THE DATA:
• • • •

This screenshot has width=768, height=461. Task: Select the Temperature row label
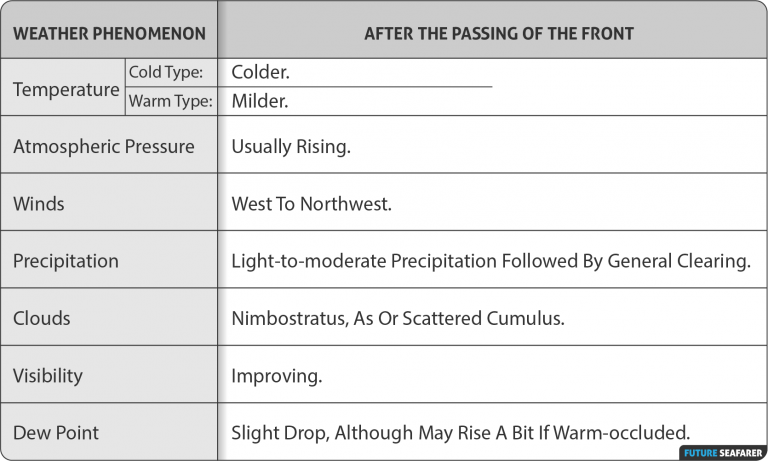pos(66,89)
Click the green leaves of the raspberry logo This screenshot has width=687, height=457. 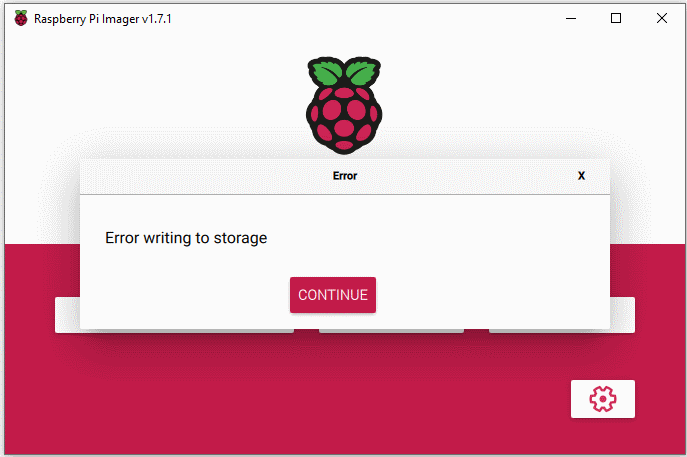[x=344, y=71]
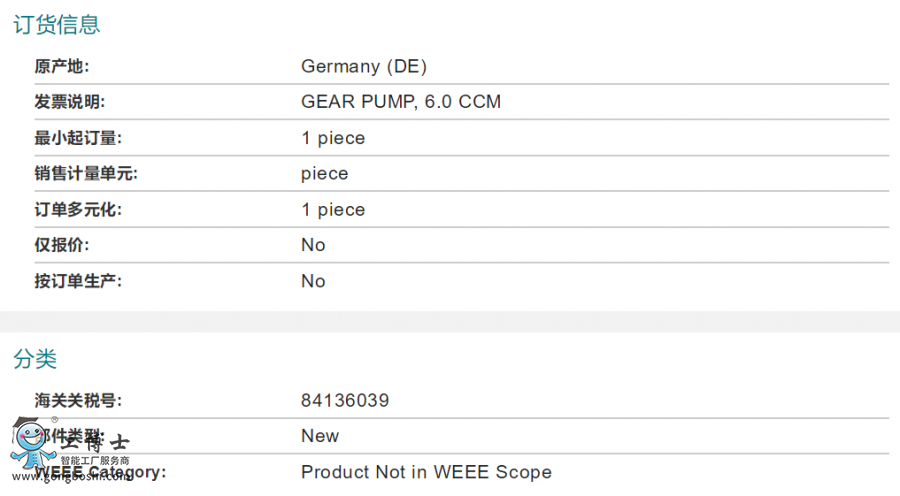
Task: Click the 最小起订量 label
Action: point(78,138)
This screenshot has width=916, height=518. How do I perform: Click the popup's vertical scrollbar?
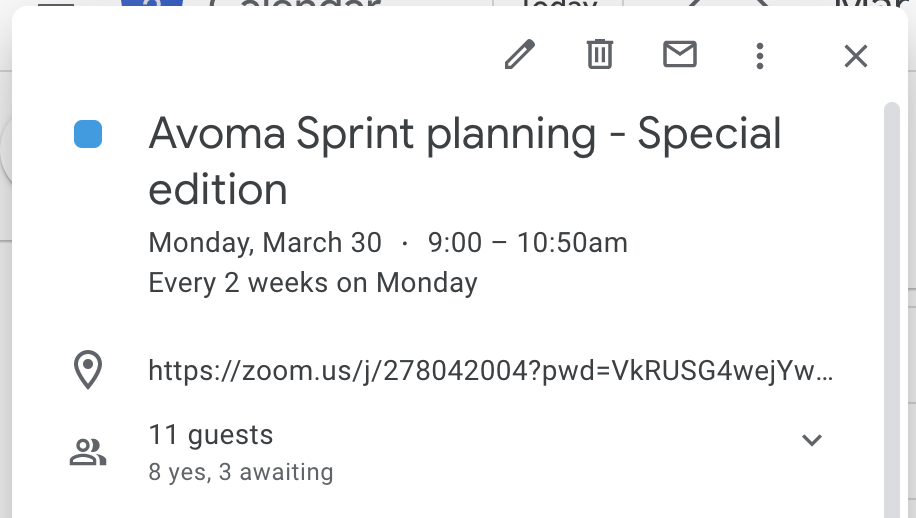(891, 310)
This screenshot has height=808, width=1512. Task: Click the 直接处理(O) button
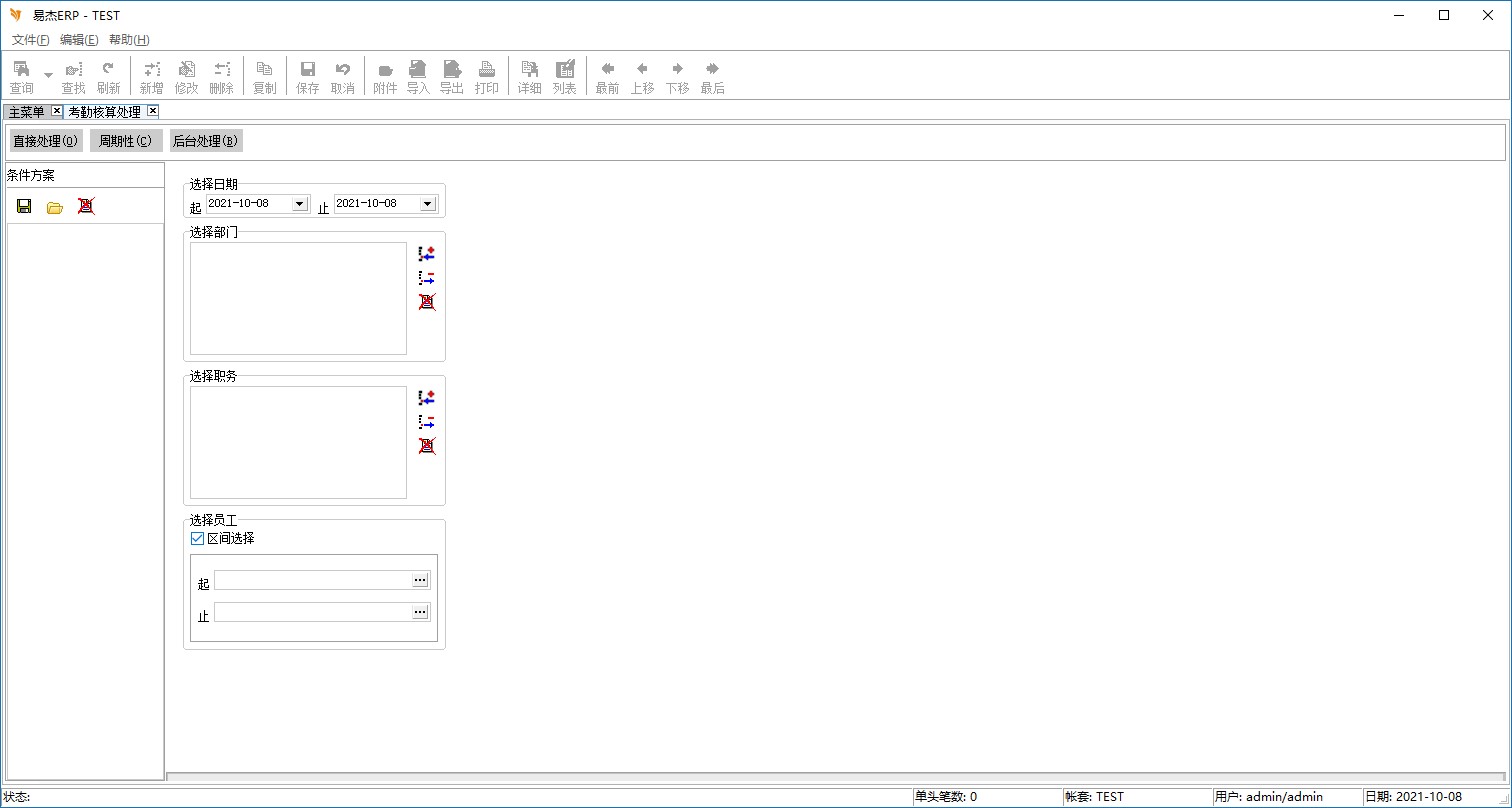(x=46, y=141)
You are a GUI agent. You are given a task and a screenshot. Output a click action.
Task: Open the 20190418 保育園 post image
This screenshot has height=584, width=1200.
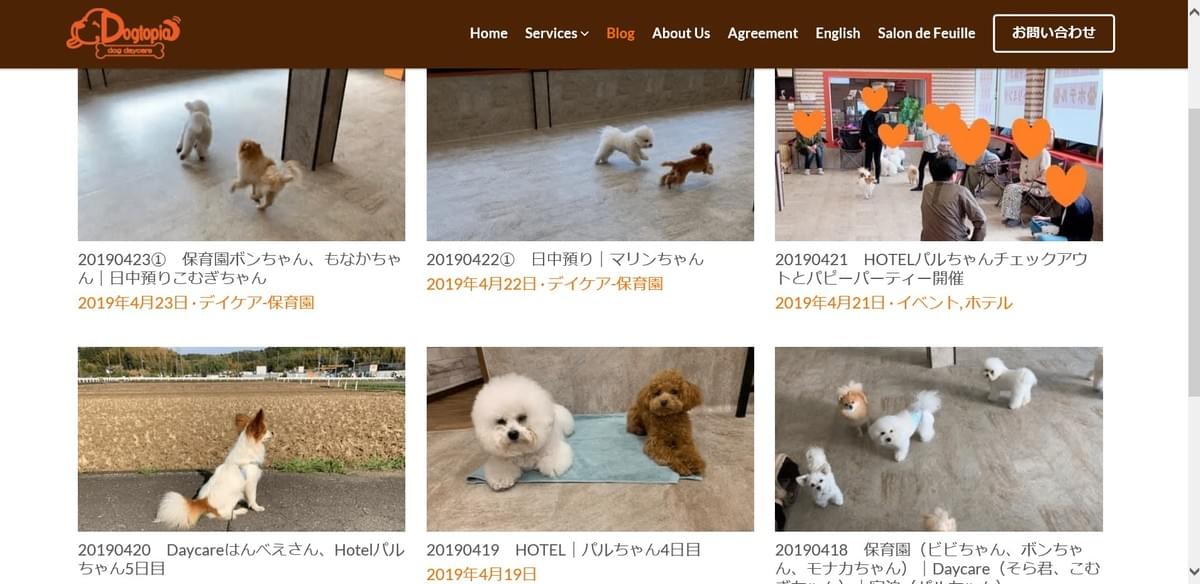click(939, 439)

• • • •

PROBLEM TO WORK ON:
Transcribe the span of lines that runs from the line with "This screenshot has width=916, height=518." to the end of the data, both ends included, exactly, with nothing else and no pictures.

RESULT OF THIS TASK:
This screenshot has width=916, height=518. How do I perform: Click the popup's vertical scrollbar?
(891, 310)
This screenshot has height=808, width=1512. Task: Click the 直接处理(O) button
(x=46, y=141)
You are a GUI agent. You are given a task and a screenshot. Output a click action.
Task: Open the 20190418 保育園 post image
This screenshot has height=584, width=1200.
click(939, 439)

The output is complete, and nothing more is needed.